Элизахар знал, что Чильбарроэс подсматривает его сны. Но это были неинтересные сны — из числа тех, которые Элизахар разделял с множеством других людей. Сны о том, что нужно срочно ехать, но в последний момент пропала какая-то нужная вещь. Сны о том, что кровать вместе со спящим в ней человеком летит по неинтересному небу, где может встретиться разве что дымовая труба. Сны о том, что все вокруг непомерно огромное (Элизахару объясняли: такие сны означают детские воспоминания, ведь только в детстве стул кажется размером с целого человека, а земля очень близка и играет куда большую роль в твоей жизни, ибо ежеминутно в состоянии больно укусить за колено или треснуть по скуле).

Нет, это были бессодержательные сны. Они ничего не рассказывали ни о самом Элизахаре, ни о том деле, которым он сейчас занимался. Чильбарроэс спокойно мог бы и не подсматривать их.

Иногда солдат чувствовал, как прозрачный старик с двухцветным лицом раздосадованно исчезает из его забытья. Тогда Элизахара охватывало облегчение: с него снимали ответственность за скучные видения, и он мог спокойно отдыхать, оставаясь самим собой, самым обыкновенным человеком. И никто не требовал, чтобы он притягивал к себе прозрения, никто не злился за то, что эти прозрения не приходят.

А затем вновь в его сознании возникал Чильбарроэс, прогневанный, нетерпеливый, и мучения Элизахара возобновлялись.

Однажды Элизахар проснулся от того, что у самого его локтя кто-то развел костер. Пламя мертвенного голубого цвета, точно кормилось дровами из преисподней, стояло почти вертикально на сухих ветках. Желтоватая луна уже зашла, и воздух был мертвенно-синим.

Элизахар не столько увидел, сколько почувствовал, что он больше здесь не один. Рядом находился кто-то еще, и сомнений в том, кем мог быть этот «кто-то», не оставалось.

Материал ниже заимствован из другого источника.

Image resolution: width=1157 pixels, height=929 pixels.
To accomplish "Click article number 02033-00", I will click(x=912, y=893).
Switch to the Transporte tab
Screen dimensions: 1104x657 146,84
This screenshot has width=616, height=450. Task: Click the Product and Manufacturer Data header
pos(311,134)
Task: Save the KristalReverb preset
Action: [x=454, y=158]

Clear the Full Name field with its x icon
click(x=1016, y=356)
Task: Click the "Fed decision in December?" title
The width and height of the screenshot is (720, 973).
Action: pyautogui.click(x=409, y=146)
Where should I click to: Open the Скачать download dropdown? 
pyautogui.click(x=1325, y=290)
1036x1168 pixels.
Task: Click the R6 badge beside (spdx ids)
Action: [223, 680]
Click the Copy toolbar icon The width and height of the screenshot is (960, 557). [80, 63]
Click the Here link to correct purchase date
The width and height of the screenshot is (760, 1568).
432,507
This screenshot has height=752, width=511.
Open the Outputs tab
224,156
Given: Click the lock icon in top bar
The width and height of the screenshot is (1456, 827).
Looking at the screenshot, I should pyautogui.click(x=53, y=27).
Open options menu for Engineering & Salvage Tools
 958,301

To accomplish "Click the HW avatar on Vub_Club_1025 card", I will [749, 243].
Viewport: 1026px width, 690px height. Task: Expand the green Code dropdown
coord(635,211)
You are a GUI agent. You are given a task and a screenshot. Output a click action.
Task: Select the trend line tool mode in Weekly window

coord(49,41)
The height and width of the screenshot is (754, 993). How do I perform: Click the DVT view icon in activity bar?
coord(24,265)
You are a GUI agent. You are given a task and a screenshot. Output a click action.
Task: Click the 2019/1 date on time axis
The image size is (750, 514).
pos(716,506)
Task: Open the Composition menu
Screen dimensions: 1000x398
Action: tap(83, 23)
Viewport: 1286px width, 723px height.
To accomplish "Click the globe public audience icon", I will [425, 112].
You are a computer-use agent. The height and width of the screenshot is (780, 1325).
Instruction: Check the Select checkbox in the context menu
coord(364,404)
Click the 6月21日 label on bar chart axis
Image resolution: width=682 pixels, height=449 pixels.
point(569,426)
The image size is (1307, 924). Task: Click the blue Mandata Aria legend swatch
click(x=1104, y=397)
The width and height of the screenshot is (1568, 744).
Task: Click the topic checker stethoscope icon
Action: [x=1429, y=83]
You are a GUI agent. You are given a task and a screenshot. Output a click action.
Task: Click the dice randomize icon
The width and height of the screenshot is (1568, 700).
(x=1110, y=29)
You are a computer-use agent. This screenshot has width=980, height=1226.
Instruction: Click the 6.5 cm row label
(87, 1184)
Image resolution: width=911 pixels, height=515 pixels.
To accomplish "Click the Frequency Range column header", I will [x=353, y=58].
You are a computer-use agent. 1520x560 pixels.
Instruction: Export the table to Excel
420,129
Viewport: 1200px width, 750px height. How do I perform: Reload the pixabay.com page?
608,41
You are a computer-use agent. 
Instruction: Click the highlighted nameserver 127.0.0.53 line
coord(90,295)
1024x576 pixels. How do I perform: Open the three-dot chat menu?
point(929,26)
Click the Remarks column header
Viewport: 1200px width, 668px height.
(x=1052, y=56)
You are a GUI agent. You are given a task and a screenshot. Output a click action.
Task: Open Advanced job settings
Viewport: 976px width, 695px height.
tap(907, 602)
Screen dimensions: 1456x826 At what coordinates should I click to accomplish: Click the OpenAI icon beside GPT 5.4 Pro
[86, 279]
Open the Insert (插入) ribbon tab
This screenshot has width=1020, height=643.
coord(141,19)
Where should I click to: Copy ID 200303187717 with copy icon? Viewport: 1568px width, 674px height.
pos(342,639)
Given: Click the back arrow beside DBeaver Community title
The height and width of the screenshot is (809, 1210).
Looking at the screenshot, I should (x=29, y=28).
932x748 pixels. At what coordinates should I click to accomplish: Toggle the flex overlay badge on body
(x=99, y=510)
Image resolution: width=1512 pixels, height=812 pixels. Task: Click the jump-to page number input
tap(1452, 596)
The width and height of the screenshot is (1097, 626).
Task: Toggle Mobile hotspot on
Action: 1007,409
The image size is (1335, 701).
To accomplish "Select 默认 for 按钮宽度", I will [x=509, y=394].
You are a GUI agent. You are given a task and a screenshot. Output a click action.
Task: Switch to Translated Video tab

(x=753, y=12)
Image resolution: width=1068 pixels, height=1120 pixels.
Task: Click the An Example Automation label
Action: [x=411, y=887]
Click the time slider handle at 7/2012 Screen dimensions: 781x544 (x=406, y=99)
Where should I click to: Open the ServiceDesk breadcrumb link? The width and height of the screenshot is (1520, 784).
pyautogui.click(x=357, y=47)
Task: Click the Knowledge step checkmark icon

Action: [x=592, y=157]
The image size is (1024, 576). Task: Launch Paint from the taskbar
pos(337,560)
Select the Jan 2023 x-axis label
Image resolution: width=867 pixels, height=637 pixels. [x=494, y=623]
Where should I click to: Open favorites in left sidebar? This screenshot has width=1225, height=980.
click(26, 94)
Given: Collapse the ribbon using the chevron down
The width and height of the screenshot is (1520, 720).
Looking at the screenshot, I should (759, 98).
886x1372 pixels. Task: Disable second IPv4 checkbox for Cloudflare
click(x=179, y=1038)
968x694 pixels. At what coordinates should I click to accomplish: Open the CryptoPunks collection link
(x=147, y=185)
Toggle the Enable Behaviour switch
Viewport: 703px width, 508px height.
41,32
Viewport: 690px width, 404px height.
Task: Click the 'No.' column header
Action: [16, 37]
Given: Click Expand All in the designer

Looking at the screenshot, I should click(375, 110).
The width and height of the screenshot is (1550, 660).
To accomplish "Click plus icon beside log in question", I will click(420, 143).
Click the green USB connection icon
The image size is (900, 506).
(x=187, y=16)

— Чильбарроэс! — прошептал солдат. — Что ты делаешь в моих снах? Неужели тебе мало подсматривать?

— Это не сон, — отозвался голос из индиговой темноты. — Это почти наяву...

Элизахар уселся.

— Я варил здесь мясо, — предупредил он. — Подбил вчера гуся.

— Знаю, — спокойно отозвался Чильбарроэс. — Расскажи, что здесь происходит. Из твоих снов я ничего не могу понять.

Элизахар сморщился.

— А нельзя сделать так, чтобы ты просто в них не появлялся? Лучше я буду тебе докладывать обо всем наяву.

— Ну вот и докладывай! — фыркнул Чильбарроэс.

— Охраняют ее хорошо, — начал Элизахар. — В одиночку я с ними, ясное дело, не справлюсь, но попробовать стоит. Скоро определюсь с целями и начну.

— Выражайся яснее! Что начнешь?

— Охоту. — Элизахар поморщился: прозвучало слишком самоуверенно, с эдакой наемнической залихватскостью.

Но Чильбарроэс отнесся к этому с явным одобрением.

— Самое естественное намерение, коль скоро мы имеем перед собою охотничий домик и ничто иное.

— Дался тебе этот «охотничий домик»! — проговорил Элизахар с досадой. — Да будь это хоть выгребная яма для бедных, какая разница, как назвать!

Чильбарроэс склонил голову набок, причудливо гоняя тени по всему лицу.

— Да? — отозвался он с непонятной печалью. — Тебе безразлично, как это назвать?

— Именно, — сказал Элизахар, отводя взгляд. — Нет никакой разницы. Важно, что этот дом хорошо охраняется, а Фейнне — там, внутри...

Чильбарроэс вдруг посмотрел прямо на него и, чуть раздувая ноздри, произнес:

— А вдруг она уже умерла? Ты здесь сидишь, греешь задницу о теплые мхи, а она мертва...

На миг у Элизахара онемели губы и кончики пальцев, но когда этот миг прошел, солдат понял, что Чильбарроэс просто хотел причинить ему боль. Непонятно, чем это было вызвано — доискиваться до причин Элизахар не стал. Обычный каприз, не более.